N03.2 Chronic nephritic syndrome with diffuse membranous glomerulonephritis

Name of the Condition

• Chronic Nephritic Syndrome with Diffuse Membranous Glomerulonephritis

Summary

Chronic nephritic syndrome with diffuse membranous glomerulonephritis is a kidney disorder characterized by persistent inflammation of the glomeruli, the kidney's filtering units. This subtype involves diffuse thickening of the glomerular basement membrane due to immune complex deposits, leading to gradual loss of kidney function over time. Common manifestations include hematuria (blood in urine), proteinuria (excess protein in urine), and hypertension. The condition progresses slowly and requires long-term management to preserve renal function.

Causes

Chronic nephritic syndrome with diffuse membranous glomerulonephritis is typically caused by immune-mediated damage to the glomeruli. The exact trigger may involve underlying autoimmune diseases, infections, or exposure to certain medications. In many cases, the condition is idiopathic, meaning the specific cause remains unidentified despite evidence of ongoing immune complex deposition in the kidneys.

Risk Factors

• Autoimmune disorders: Conditions like systemic lupus erythematosus or rheumatoid arthritis.
• Infections: Chronic or recurrent infections that may trigger immune responses.
• Medications: Long-term use of drugs known to cause nephrotoxicity or immune reactions.
• Genetic predisposition: Family history of glomerular diseases or inherited immune disorders.

Symptoms

• Hematuria (visible or microscopic blood in urine).
• Proteinuria (excess protein in urine, often leading to foamy urine).
• Edema (swelling in the legs, ankles, or face).
• Hypertension (high blood pressure).
• Reduced kidney function (e.g., elevated creatinine or BUN levels).

Diagnosis

Diagnosis involves a combination of clinical evaluation, laboratory tests, and imaging. Urinalysis detects hematuria and proteinuria, while blood tests assess kidney function and rule out other causes. A kidney biopsy is often performed to confirm diffuse membranous glomerulonephritis by identifying immune complex deposits and thickening of the glomerular basement membrane. Imaging studies, such as ultrasound, may evaluate kidney structure and size.

Treatment Options

Treatment focuses on managing symptoms and slowing disease progression. Immunosuppressive medications (e.g., corticosteroids or other agents) may be used to reduce inflammation. Blood pressure control with ACE inhibitors or ARBs helps protect kidney function. Dietary modifications, such as reduced salt and protein intake, may be recommended. In advanced cases, dialysis or kidney transplantation may become necessary.

Prognosis and Follow-Up

Prognosis varies depending on the severity of kidney damage and response to treatment. Early intervention can slow progression, but chronic nephritic syndrome often leads to gradual renal decline over years. Regular follow-up with nephrology is essential to monitor kidney function, adjust medications, and manage complications. Lifelong surveillance is typically required.

Complications

• Progressive kidney failure requiring dialysis or transplantation.
• Hypertension and cardiovascular disease.
• Edema and fluid overload.
• Increased risk of infections due to impaired immune function.

Lifestyle & Prevention

• Maintain a balanced diet low in sodium and protein.
• Control blood pressure and blood sugar levels.
• Avoid nephrotoxic medications (e.g., NSAIDs) unless prescribed.
• Stay hydrated and manage infections promptly.
• Regular exercise and weight management to support overall health.

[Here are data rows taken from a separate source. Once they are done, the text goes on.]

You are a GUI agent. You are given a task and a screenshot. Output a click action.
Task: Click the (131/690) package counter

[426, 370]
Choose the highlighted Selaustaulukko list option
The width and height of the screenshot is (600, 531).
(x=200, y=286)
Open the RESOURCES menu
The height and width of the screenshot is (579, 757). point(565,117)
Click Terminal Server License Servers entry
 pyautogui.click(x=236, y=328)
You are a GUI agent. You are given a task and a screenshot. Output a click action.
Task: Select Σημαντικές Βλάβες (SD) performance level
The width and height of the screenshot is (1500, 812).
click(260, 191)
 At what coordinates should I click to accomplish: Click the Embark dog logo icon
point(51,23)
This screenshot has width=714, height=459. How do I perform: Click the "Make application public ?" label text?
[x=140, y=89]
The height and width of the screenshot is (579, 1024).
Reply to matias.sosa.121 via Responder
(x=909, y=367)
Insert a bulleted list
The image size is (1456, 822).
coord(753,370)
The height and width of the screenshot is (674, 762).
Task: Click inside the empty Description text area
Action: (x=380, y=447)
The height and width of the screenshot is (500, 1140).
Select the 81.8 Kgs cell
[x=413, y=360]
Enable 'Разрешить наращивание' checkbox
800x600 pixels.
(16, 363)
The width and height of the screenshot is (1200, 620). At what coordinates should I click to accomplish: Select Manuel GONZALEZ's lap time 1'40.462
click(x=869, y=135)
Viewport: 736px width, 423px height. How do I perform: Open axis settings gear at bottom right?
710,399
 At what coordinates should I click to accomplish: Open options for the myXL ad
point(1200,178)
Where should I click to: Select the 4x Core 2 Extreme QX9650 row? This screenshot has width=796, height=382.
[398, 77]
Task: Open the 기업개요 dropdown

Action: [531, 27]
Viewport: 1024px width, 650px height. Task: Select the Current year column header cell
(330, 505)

When to Seek Professional Help

Seek medical attention if you experience persistent hematuria, foamy urine, unexplained swelling, or high blood pressure. Prompt evaluation is critical if kidney function declines rapidly or if symptoms worsen despite treatment. Early intervention can improve outcomes and prevent irreversible damage.

Tips for Medical Coders

When coding for chronic nephritic syndrome with diffuse membranous glomerulonephritis, use ICD-10-CM code N03.2. Ensure documentation supports the diagnosis, including biopsy findings or clinical criteria for membranous glomerulonephritis. Differentiate from other nephritic syndromes by verifying the presence of diffuse glomerular changes. Code accurately to reflect the specific subtype and any associated conditions (e.g., hypertension or proteinuria) for comprehensive reporting.